[Saved entries]
_ _ _

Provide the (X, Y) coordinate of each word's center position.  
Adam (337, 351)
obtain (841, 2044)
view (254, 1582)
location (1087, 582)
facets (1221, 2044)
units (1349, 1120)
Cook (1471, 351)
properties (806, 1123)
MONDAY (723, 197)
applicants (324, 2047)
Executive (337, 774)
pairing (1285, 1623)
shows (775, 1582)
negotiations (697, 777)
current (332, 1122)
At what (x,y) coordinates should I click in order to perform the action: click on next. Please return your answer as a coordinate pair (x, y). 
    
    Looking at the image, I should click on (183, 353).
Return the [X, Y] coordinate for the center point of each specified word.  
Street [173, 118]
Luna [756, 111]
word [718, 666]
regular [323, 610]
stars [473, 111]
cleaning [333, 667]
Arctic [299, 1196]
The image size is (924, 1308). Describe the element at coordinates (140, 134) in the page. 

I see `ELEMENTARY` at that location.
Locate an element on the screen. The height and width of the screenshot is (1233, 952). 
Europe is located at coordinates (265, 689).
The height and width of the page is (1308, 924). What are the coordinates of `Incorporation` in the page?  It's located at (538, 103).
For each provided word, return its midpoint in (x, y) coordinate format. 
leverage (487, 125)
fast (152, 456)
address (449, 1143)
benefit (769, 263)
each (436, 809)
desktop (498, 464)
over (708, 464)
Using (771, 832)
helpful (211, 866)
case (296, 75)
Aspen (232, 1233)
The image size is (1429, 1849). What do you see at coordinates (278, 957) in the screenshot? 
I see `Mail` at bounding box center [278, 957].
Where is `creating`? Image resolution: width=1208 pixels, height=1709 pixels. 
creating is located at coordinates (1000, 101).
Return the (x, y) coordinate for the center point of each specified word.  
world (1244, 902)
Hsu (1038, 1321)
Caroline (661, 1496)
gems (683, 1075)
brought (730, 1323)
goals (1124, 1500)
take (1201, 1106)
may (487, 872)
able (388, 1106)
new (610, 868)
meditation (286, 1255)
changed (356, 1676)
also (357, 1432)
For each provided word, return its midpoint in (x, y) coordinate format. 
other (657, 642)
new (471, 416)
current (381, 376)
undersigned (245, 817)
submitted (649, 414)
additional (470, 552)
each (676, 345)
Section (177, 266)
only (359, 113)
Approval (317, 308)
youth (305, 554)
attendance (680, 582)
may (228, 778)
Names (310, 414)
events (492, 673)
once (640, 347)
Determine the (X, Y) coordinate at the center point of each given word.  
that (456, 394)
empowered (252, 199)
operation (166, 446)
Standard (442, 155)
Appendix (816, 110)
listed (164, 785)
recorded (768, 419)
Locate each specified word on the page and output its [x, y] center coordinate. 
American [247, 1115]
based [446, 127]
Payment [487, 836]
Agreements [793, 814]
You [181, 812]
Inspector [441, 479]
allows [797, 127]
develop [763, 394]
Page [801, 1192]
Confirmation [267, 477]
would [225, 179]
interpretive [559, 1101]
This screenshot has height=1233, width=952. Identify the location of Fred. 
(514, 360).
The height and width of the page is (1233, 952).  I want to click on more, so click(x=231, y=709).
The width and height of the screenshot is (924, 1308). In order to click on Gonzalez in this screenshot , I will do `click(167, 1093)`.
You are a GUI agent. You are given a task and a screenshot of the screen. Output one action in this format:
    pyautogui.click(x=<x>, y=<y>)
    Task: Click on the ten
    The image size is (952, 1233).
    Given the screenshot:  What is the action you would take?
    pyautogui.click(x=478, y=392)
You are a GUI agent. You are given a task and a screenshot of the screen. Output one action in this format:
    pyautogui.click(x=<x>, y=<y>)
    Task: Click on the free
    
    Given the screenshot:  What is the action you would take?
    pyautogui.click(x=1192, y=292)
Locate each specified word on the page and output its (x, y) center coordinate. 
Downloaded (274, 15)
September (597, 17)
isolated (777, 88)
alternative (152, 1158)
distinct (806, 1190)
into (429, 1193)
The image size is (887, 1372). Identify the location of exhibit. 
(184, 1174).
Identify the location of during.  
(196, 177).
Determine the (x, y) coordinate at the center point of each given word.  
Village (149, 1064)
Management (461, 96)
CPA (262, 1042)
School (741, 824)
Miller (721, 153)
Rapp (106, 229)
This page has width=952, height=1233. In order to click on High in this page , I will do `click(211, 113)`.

_ _ _

■ **TASK GOAL**: Reproduce the listing above from its first line through the line containing "current (332, 1122)", including the instruction line. Shift every coordinate in the answers by adding 123 to each number.

■ **TASK OUTPUT**:
Provide the (X, Y) coordinate of each word's center position.  
Adam (460, 474)
obtain (964, 2167)
view (377, 1705)
location (1210, 705)
facets (1344, 2167)
units (1472, 1243)
Cook (1594, 474)
properties (929, 1246)
MONDAY (846, 320)
applicants (447, 2170)
Executive (460, 897)
pairing (1408, 1746)
shows (898, 1705)
negotiations (820, 900)
current (455, 1245)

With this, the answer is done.